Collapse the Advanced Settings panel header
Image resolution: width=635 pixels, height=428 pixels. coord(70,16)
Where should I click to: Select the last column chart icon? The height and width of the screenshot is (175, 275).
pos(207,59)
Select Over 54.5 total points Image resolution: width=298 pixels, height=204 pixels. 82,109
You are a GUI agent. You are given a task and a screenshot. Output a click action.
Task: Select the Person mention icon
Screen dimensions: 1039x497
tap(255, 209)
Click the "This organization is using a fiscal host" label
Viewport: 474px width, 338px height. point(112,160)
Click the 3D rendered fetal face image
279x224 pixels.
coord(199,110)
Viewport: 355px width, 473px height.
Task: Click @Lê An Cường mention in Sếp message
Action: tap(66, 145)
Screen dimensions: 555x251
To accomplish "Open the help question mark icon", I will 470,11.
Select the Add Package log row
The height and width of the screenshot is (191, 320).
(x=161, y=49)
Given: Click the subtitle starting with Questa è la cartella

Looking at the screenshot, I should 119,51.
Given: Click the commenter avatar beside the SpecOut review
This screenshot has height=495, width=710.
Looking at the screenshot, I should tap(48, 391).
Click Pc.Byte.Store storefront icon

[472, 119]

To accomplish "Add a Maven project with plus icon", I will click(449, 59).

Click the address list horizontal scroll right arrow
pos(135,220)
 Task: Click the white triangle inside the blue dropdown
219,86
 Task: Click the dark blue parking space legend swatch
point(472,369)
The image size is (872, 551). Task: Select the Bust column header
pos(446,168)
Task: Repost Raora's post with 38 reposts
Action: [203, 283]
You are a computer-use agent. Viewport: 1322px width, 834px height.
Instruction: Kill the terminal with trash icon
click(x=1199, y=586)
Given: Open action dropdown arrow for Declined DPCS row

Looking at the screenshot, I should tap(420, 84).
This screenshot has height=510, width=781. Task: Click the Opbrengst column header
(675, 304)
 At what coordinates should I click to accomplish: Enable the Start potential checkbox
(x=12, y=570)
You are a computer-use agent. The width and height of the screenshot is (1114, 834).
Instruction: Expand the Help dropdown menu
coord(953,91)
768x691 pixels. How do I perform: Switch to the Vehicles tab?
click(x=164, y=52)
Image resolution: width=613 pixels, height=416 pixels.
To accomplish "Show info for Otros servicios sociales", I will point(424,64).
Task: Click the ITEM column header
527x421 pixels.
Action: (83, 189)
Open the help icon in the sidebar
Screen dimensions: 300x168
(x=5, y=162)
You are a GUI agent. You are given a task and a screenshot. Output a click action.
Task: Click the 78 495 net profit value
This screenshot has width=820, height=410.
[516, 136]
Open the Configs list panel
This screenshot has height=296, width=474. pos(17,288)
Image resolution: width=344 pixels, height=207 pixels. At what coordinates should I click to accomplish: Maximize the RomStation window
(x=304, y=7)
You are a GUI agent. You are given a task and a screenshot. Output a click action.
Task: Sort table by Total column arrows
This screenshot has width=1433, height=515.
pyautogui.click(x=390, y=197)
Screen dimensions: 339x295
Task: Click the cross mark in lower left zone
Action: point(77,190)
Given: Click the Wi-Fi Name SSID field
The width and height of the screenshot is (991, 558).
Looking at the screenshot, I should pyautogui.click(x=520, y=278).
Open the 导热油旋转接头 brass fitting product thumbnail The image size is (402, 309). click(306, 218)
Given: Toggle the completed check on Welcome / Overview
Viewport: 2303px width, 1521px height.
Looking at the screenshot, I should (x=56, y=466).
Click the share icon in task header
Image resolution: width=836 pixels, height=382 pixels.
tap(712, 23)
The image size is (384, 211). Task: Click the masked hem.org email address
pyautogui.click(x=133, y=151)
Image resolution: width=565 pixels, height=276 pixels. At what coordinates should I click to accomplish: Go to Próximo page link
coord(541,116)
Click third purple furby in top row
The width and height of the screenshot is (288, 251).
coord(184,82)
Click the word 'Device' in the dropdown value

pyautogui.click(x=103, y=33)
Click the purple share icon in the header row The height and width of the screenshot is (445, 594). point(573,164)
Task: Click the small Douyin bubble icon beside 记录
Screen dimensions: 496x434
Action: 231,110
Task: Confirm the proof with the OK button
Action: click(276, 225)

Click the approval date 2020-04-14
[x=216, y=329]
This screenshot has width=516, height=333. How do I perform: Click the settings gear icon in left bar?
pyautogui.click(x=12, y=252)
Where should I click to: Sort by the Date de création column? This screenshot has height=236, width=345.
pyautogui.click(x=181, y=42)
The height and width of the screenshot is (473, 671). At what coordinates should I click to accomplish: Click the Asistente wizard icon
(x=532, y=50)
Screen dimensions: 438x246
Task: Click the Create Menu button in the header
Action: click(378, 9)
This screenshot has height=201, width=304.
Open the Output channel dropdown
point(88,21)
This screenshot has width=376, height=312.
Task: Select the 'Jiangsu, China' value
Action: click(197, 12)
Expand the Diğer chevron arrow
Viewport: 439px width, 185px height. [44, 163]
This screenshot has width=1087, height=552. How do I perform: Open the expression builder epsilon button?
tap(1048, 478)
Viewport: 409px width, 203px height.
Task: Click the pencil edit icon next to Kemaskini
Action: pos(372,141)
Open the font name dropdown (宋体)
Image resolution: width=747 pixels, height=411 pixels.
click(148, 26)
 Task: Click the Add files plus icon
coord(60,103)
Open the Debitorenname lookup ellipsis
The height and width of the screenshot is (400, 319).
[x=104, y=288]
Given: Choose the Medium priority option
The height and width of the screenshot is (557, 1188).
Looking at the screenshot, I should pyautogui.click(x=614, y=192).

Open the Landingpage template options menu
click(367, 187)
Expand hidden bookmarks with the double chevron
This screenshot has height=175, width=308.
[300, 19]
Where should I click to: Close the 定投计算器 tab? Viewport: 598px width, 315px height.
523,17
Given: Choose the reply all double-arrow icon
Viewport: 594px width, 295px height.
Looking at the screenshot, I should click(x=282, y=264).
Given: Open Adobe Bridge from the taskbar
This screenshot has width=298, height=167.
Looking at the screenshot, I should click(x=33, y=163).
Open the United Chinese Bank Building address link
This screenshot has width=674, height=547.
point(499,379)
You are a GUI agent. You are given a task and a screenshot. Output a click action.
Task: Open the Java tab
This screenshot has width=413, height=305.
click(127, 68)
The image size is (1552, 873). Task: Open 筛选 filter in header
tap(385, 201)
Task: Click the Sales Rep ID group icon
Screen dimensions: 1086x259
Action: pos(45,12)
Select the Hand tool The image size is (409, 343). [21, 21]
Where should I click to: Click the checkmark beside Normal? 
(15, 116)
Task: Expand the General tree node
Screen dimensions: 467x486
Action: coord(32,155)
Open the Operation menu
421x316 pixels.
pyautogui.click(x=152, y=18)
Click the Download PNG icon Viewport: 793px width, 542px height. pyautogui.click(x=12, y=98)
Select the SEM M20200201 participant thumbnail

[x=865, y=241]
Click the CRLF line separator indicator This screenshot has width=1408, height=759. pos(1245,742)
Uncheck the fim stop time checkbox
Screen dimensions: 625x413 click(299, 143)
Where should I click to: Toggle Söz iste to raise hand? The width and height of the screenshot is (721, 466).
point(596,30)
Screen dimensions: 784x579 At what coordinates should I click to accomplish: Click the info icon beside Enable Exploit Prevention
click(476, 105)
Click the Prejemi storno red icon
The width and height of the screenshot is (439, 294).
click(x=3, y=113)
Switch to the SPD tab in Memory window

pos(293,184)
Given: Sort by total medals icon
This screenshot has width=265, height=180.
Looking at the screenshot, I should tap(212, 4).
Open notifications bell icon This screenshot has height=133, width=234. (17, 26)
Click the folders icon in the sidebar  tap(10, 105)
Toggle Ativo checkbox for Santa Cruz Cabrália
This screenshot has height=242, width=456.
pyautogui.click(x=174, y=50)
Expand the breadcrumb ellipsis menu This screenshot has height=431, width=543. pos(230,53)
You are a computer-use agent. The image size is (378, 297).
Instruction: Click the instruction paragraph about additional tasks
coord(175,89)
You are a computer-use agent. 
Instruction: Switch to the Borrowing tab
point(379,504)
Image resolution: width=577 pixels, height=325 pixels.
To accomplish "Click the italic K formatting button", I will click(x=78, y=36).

━━━━━━━━━━

[WORK ORDER]
Extract from the listing above the lines between the line containing "This screenshot has width=298, height=167." and the line containing "Task: Open the Java tab", keeping both of those lines. Output nothing else.

[ANSWER FOR THE TASK]
This screenshot has width=298, height=167.
Looking at the screenshot, I should click(x=33, y=163).
Open the United Chinese Bank Building address link
This screenshot has width=674, height=547.
point(499,379)
You are a GUI agent. You are given a task and a screenshot. Output a click action.
Task: Open the Java tab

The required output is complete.